Porky the Pig enthusiasts need not worry.
Experts are assuring the public that pork is still not unsafe to eat after the U.S. Department of Agriculture, with the help of UI researchers, confirmed on Monday the first case of H1N1 influenza in an American-raised pig.
“We’re saying the same thing we’ve been saying since H1N1 first surfaced in April,” said Ron Birkenholz, the communications director for Iowa Pork Producers Association. “You can’t get it from eating pork. Pork is entirely safe to eat.”
The announcement comes roughly two years after researchers at the UI and the University of Minnesota began a pilot study looking at the transmission of diseases between pigs and humans at “swine shows.”
This fall, the researchers collected swab samples from the nostrils of pigs at the Minnesota State Fair, located just outside St. Paul. The fair annually hosts swine shows, where the state exhibits its prized hogs.

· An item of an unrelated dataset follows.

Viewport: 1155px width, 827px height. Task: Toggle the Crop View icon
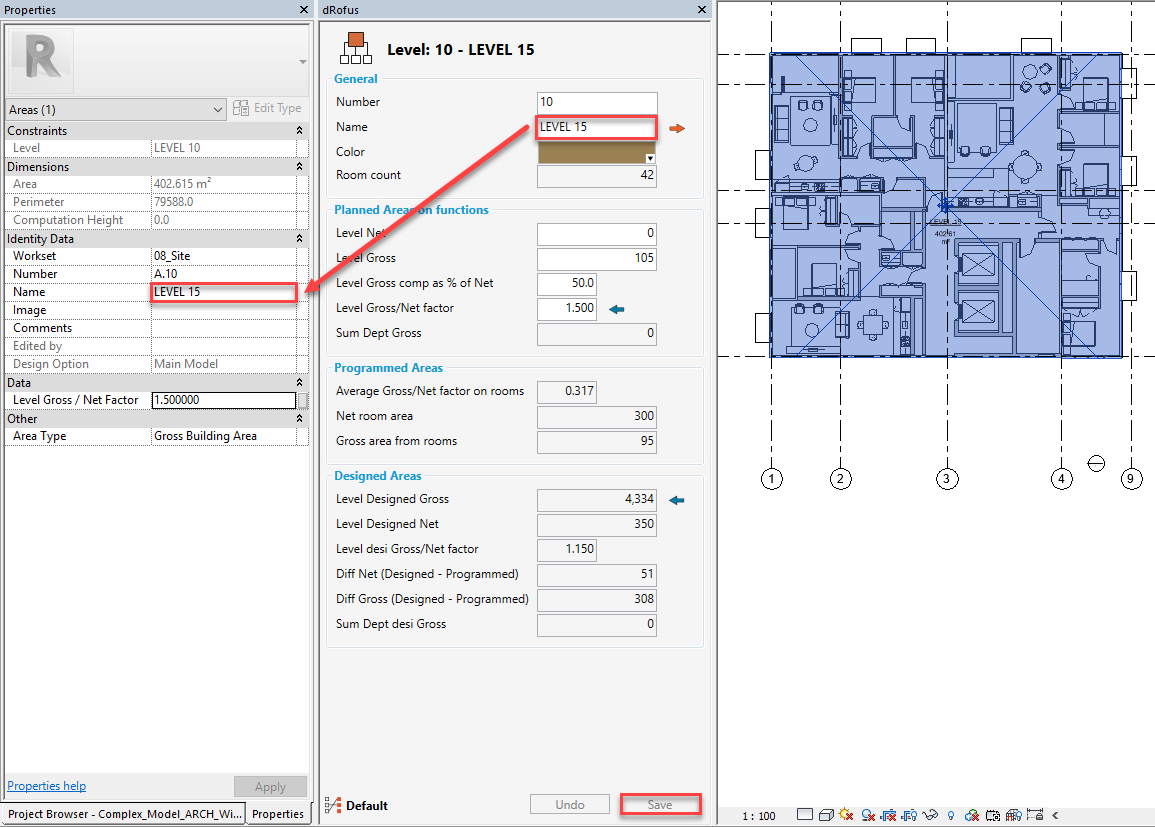[891, 816]
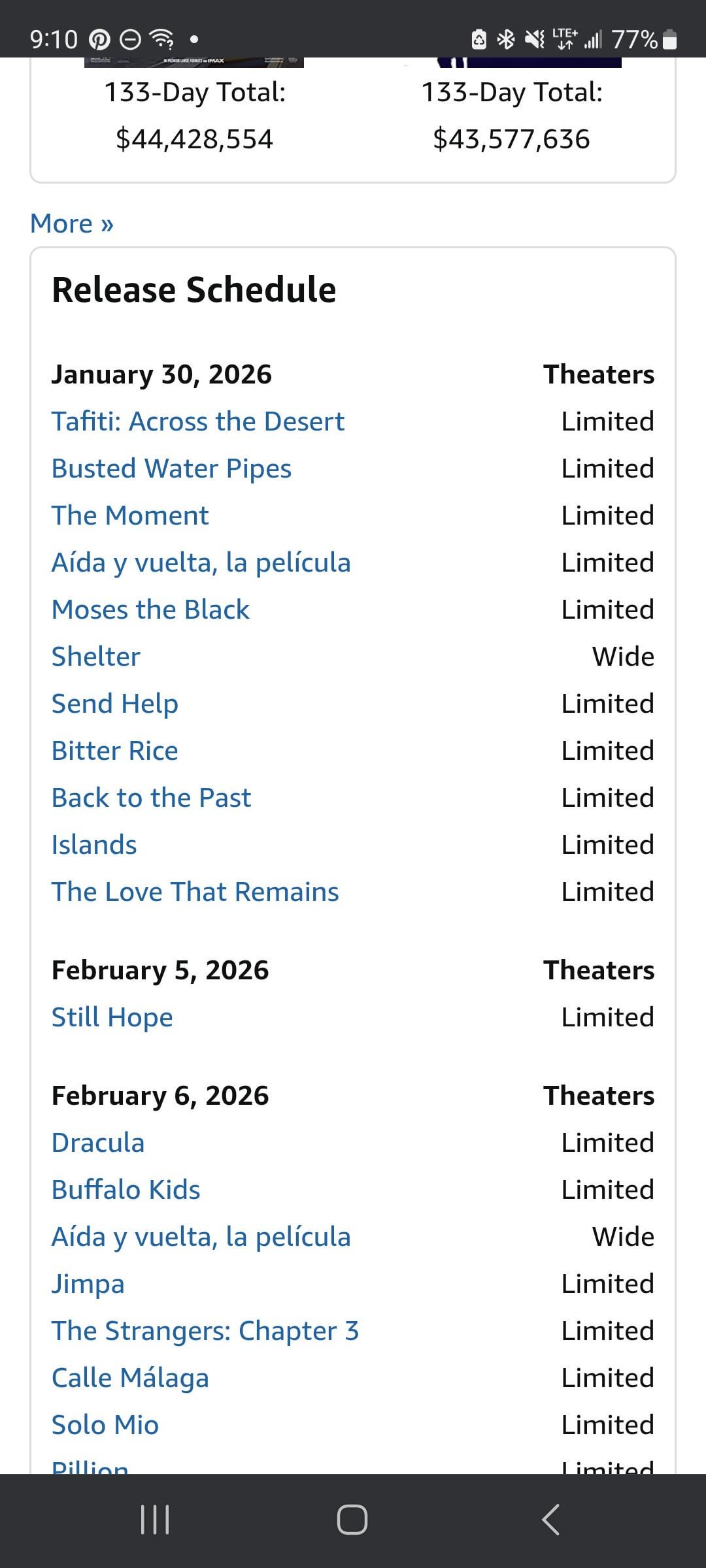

“It’s a premier example,” said Greg Gray, the UI epidemiology professor in charge of the research. “We had known that there had been a number of outbreaks in people associated with swine shows.”
After researchers collected the swab samples, they sent them to be assessed at the UI, where they discovered some of the pigs tested may have been infected with H1N1.
The UI researchers then sent their results to veterinary laboratories at the University of Minnesota in a blind fashion, not informing the Minnesota researchers of their results.
The laboratory in Minnesota confirmed the UI’s results and sent the swabs back to Iowa for further testing at the U.S. Department of Agriculture’s National Veterinary Services Laboratories in Ames.
Laboratory officials and U.S. Agriculture Secretary Tom Vilsack announced the presence of the H1N1 influenza virus in one of the samples on Monday, confirming the researchers’ suspicion.
Vilsack immediately responded to the discovery to remind the public and business partners American swine are still safe to eat.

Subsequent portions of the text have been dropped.